Because wheelchair geometries vary more than a single vehicle seat geometry, design of airbags and seatbelts for occupants seated in wheelchairs is challenging. This study will develop a set of physical and digital tools that can represent the diversity of wheelchair 3D geometries, which will help manufacturers design vehicles with better accommodation and safety for wheelchair-seated occupants. Research tasks will include 1) Development of test fixtures representing large and small wheelchairs for use in dynamic physical testing of occupant protection systems. 2) Formation of a virtual wheelchair fleet to facilitate geometric design of wheelchair seating stations. 3) Creation of computational models representing wheelchair test fixtures and a fleet of production wheelchairs to allow virtual design of occupant protection systems, and use such models to evaluate the benefit of additional test fixtures on safety improvement for wheelchair-seated occupants. The figures below outline the process being used to develop the virtual wheelchair fleet and parametric compuational models.

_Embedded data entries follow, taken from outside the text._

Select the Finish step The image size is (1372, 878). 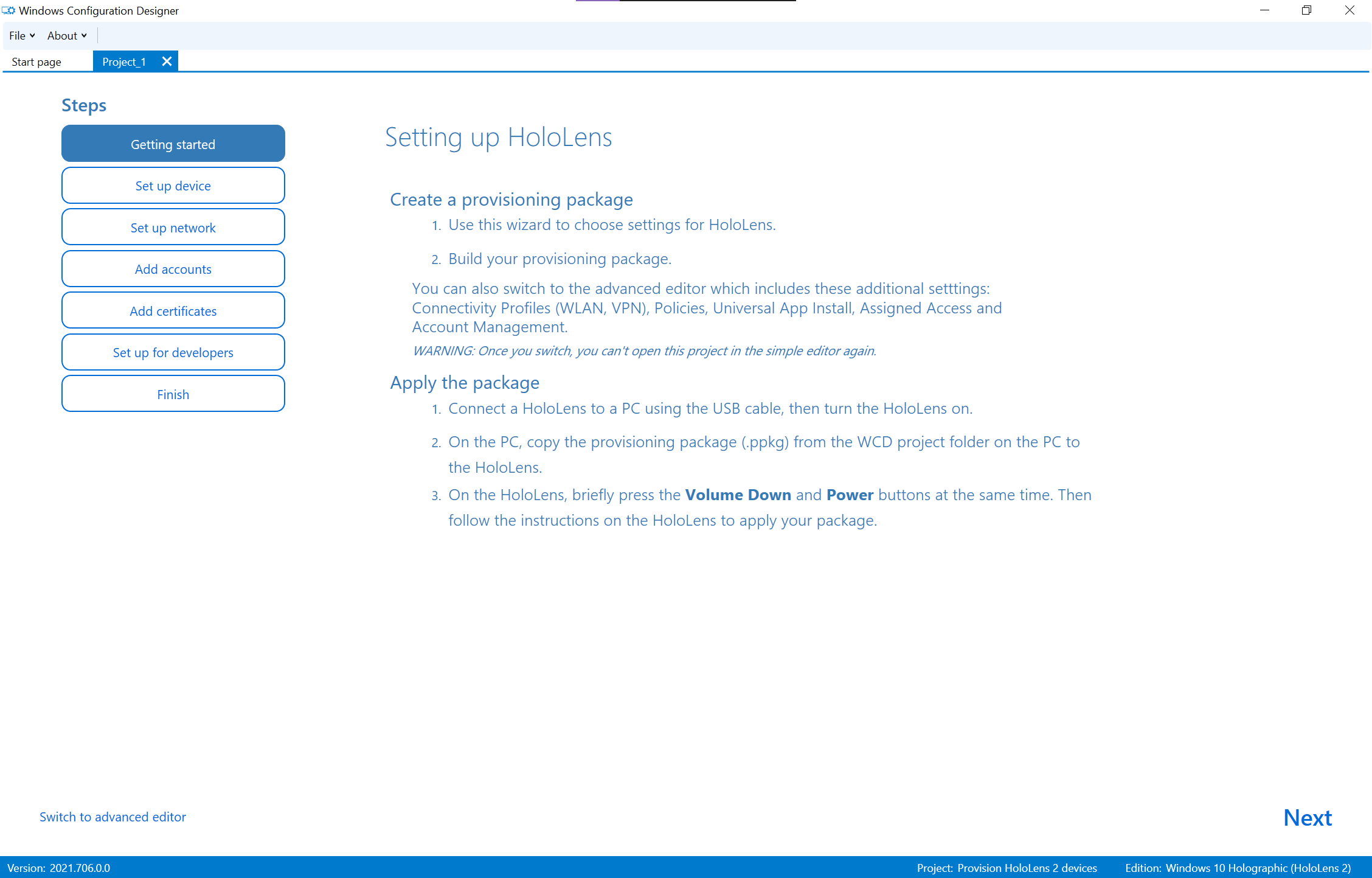[x=172, y=394]
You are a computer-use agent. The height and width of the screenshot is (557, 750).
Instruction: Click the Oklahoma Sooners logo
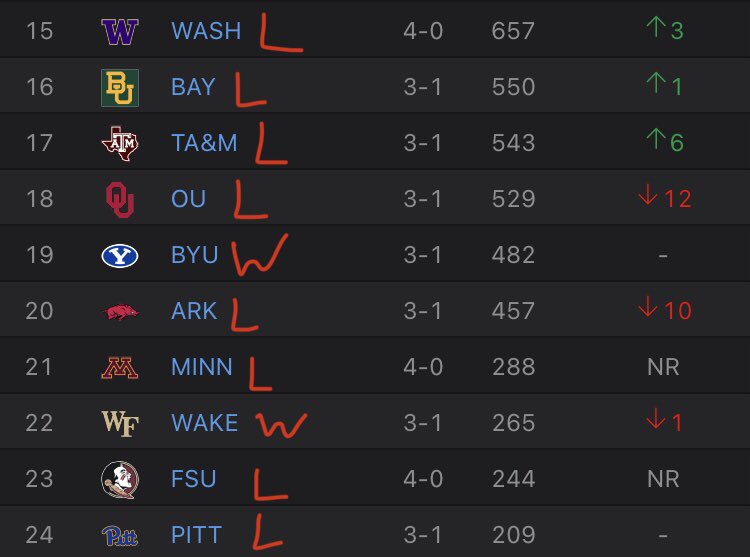click(120, 199)
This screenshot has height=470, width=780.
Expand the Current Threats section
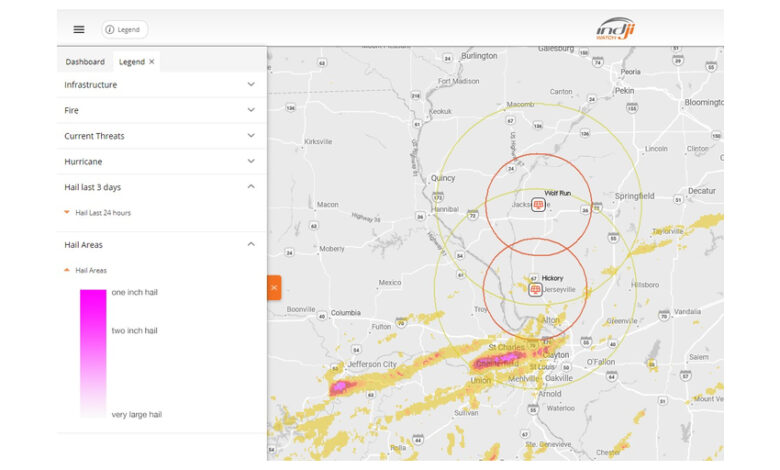tap(251, 136)
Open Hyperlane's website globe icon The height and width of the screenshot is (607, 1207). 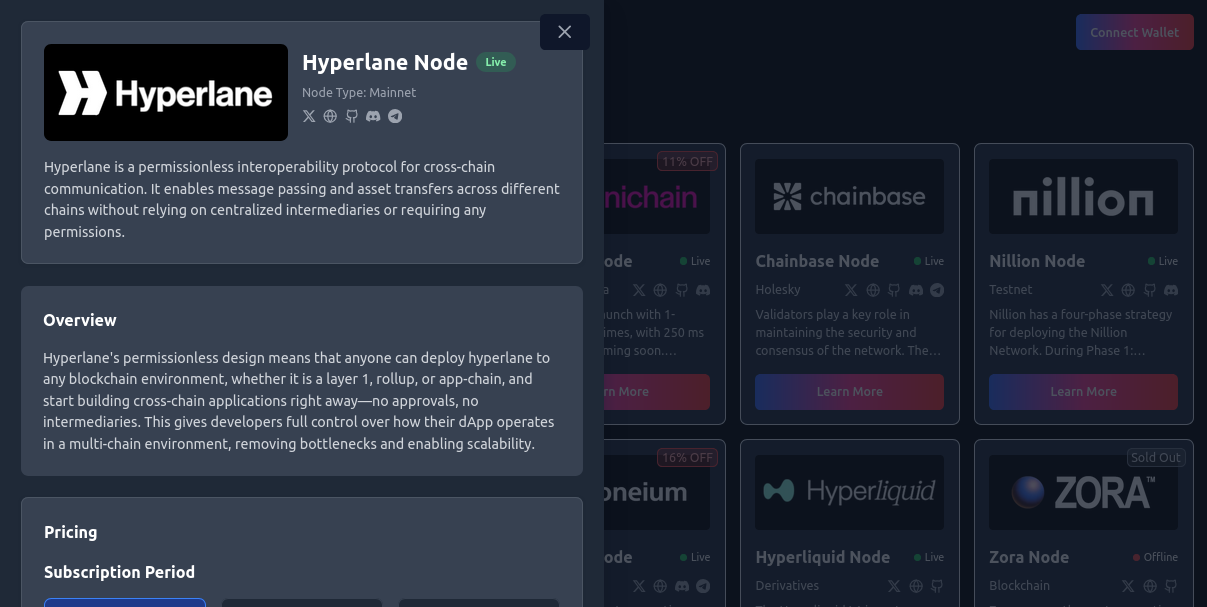[330, 116]
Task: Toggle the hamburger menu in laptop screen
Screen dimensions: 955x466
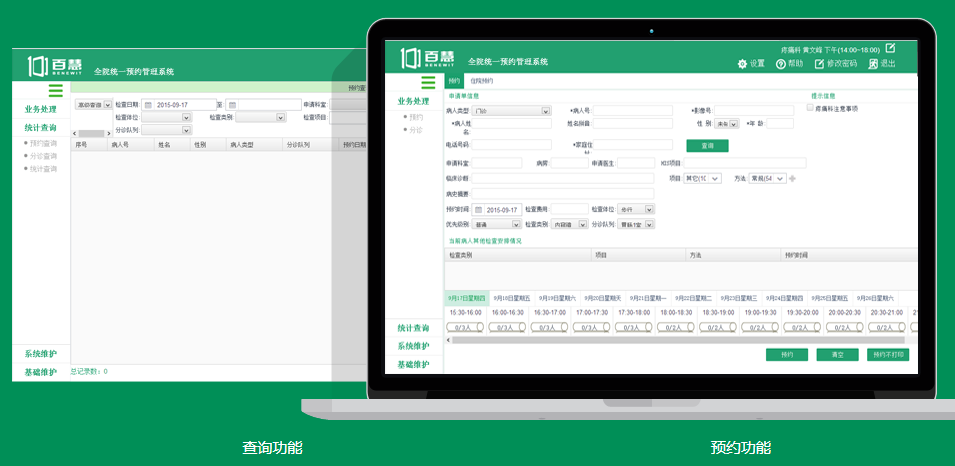Action: [428, 83]
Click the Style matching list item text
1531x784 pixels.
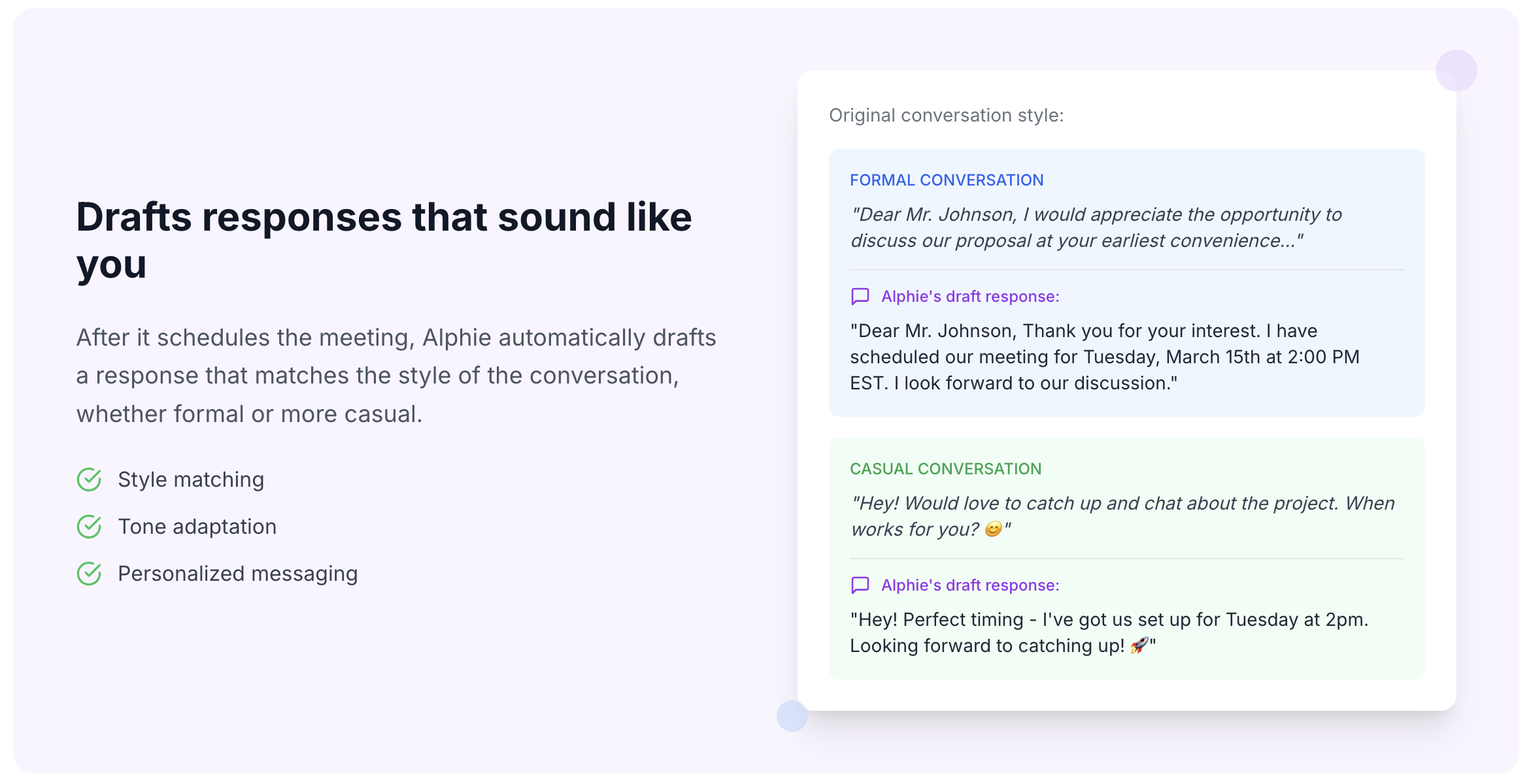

Flow chart showing process to develop statistical wheelchair models The first step is data collection, which provides input for the second step of statistical analysis. The statistical analysis will allow development of a fleet of virtual wheelchair models, as well as an adjustable human model. Both of these will feed into a final model that includes different sizes of wheelchairs and appropriate occupant sizes for each one.
The top of the flow chart shows examples of three current computational models: the wheelchair fixture, a manual wheelchair, and a power wheelchair. Three tasks in the process include model development, model valiation, and model demonstration. At the bottom of the flow chart are three photos illustrating the wheelchair variations identified in Task 2, the crash tests run in Task 1 and in the past, and variations in human diversity and vehicles. Arrows show that the wheelchair variations feed into model development and validation, while the crash tests support validation and the human/vehicle diversity feeds into model validation and demonstration.